This Chinese proverb came my way today: “An error the width of a hair can lead one a thousand miles astray.” Its wisdom is irrefutable, and it applies to every aspect of our lives.
Now switch mental gears for a moment. For the past two days, I’ve been reading in 2 and 3 John and repeatedly bumping into the word truth:
- God’s truth lives in us and will be in our hearts forever (2 John 1:2).
- God’s grace, mercy, and peace are with those who live in truth and love (2 John 1:3).
- Our heavenly Father commands us to live in the truth (2 John 1:4).
- John wrote that his greatest joy came from knowing his spiritual children were living in the truth (3 John 1:4).

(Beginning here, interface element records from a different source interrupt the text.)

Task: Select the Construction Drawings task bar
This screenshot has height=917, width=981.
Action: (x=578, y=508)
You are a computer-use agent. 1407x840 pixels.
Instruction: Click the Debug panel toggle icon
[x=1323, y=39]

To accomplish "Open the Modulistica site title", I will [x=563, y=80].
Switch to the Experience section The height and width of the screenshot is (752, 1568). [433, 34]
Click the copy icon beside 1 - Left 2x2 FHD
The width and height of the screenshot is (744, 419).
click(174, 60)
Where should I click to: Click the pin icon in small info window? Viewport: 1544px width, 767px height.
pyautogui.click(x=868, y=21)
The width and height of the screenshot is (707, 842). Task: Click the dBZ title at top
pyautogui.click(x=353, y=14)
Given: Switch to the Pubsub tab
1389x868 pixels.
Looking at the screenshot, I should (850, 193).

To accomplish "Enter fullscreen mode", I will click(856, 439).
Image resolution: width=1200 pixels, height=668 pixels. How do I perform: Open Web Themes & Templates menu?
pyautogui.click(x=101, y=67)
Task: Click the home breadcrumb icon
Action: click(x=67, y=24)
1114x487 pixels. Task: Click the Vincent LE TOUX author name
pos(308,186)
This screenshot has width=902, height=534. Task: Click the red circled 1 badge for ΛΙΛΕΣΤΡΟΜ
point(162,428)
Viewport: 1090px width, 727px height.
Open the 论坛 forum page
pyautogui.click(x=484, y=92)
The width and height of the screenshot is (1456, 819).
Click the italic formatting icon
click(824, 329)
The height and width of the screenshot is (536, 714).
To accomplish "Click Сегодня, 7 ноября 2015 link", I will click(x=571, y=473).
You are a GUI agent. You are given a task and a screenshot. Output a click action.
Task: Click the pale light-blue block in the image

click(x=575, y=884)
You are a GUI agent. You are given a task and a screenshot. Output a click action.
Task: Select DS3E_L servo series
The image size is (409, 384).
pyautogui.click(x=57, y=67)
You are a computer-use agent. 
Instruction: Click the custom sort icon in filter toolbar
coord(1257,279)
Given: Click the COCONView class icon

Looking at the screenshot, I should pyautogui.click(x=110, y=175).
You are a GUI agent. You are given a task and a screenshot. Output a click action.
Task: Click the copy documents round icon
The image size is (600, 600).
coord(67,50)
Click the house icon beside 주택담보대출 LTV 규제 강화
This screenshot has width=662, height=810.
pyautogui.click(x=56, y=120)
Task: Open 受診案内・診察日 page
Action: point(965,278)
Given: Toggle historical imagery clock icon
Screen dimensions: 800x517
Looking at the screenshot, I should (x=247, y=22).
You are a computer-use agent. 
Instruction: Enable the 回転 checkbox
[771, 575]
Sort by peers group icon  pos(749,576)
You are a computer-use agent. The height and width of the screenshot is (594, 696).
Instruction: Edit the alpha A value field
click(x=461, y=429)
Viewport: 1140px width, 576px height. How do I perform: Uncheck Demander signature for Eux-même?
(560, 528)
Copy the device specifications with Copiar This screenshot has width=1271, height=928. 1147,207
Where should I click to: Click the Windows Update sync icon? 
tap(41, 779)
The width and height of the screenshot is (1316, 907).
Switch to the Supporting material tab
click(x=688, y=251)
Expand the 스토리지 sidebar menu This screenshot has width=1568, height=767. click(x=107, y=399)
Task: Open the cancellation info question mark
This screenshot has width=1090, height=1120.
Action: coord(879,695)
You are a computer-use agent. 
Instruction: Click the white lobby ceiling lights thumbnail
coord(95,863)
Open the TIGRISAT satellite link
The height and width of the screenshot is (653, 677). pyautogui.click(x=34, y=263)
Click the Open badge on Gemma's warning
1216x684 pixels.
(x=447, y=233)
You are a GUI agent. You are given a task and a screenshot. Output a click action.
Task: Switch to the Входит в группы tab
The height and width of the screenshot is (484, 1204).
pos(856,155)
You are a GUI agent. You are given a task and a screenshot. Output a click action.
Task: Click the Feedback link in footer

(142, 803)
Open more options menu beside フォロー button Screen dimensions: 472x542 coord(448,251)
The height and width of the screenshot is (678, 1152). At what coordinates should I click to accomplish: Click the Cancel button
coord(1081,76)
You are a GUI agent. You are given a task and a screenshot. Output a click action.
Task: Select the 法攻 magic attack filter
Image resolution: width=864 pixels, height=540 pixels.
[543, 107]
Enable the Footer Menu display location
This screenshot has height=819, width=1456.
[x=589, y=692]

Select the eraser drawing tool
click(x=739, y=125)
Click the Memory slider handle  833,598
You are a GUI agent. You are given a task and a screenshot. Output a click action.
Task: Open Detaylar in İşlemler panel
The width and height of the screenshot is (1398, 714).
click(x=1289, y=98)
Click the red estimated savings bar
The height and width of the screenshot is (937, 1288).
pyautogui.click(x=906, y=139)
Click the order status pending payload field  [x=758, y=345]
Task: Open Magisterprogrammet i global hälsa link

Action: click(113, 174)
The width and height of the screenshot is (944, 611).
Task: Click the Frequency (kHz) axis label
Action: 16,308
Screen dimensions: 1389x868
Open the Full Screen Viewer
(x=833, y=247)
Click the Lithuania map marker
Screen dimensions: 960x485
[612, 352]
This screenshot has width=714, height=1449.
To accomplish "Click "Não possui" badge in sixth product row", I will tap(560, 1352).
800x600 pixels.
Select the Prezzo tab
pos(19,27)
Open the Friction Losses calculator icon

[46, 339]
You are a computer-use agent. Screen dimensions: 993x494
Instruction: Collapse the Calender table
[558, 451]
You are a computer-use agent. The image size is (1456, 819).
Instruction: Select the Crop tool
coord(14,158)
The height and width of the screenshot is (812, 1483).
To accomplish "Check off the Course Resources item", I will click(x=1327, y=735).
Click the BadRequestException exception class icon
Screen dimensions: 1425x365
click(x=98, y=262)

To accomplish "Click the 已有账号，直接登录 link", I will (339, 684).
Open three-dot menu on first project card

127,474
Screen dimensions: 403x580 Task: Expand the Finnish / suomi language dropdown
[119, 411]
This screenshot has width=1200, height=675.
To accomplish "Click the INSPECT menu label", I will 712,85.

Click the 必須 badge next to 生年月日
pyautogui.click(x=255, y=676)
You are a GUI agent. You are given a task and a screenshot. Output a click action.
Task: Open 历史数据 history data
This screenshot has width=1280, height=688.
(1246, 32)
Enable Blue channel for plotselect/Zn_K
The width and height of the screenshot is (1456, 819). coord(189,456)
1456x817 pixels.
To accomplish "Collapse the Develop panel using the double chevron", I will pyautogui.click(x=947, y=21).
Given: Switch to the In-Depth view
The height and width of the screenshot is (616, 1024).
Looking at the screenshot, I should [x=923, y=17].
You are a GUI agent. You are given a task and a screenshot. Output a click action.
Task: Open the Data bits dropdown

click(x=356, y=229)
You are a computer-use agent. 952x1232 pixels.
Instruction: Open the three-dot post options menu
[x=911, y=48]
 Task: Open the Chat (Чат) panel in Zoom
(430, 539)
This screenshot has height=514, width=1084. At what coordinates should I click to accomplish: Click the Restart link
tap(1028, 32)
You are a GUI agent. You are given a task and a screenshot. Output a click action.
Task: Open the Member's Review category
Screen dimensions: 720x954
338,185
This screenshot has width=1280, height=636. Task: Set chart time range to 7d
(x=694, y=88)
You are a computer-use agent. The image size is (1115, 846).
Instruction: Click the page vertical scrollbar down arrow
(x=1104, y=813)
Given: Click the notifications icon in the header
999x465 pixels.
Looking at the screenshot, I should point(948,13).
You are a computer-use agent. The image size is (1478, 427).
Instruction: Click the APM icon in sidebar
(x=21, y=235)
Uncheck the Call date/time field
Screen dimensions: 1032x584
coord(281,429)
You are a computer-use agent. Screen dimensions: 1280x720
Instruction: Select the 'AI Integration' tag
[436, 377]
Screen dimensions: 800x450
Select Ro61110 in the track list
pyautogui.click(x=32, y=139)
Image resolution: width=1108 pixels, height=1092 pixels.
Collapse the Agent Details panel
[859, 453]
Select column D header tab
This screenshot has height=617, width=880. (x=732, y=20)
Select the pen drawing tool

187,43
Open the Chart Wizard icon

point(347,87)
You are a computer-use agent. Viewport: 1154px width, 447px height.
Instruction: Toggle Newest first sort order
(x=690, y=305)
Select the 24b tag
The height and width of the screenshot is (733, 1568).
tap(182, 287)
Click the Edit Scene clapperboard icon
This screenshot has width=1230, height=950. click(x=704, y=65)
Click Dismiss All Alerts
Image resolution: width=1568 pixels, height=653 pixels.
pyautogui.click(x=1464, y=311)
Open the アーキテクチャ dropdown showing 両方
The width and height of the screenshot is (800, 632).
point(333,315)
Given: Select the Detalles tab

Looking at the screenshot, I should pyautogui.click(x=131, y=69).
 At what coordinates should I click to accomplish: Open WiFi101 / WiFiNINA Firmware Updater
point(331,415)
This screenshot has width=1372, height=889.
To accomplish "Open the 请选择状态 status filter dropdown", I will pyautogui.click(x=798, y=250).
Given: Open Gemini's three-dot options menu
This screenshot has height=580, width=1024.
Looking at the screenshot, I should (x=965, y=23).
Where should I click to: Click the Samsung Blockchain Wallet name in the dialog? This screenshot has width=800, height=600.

Holding fast to God’s Word as the Truth is critical to our well-being. If we deviate from it and follow our emotions instead, we end up headed down the wrong path. Here are some examples:
* The Truth says believers are not to yoke themselves to unbelievers. A particular Christian woman knows this, but she marries an unbeliever because she doesn’t like the possibility of remaining single for the rest of her life. Several months later she realizes her error, but now it’s too late. Her husband shares none of her interest in spiritual things and she’s never felt so lonely.
* The Truth says to run from temptation, right? An unhappy wife knows this but finds herself emotionally and physically attracted to a coworker. She meets him for lunch a few times, convinced there’s no harm in doing so. One thing leads to another. Before long they’re engaged in a full-blown affair and her marriage is seriously in jeopardy. She never thought their “innocent flirting” would take them down this path.
* The Truth says not to engage in sex before marriage. A teenager disregards the rule and starts having sex with guys from her high school at age 15. By the time she’s 20, she’s had two abortions and has contracted an STD. She struggles with nightmares and the sense that guys pay attention to her only because she’s a warm body, not because she’s a woman of worth.
* The Truth says not to lie, but this is easier said than done for the wife who can’t control her impulsive spending habits. At first she feels guilty about being dishonest with her husband, but her conscience eases up after doing it a few times.
None of these women intended to land where they did, but an error the width of a hair led them a thousand miles astray. If we want to avoid making the same mistakes or traveling down a different road that leads to a sorry end, we need to live in God’s truth. That’s where we’ll experience His grace, mercy, and peace. And that’s where we’ll find joy.
Society (and even well-meaning but immature Christians) will try to tell us otherwise, but let’s stand firm. Let’s remain true to the Truth and avoid making errors that will lead us astray from God’s purpose for our lives.
What are your thoughts about this Chinese proverb?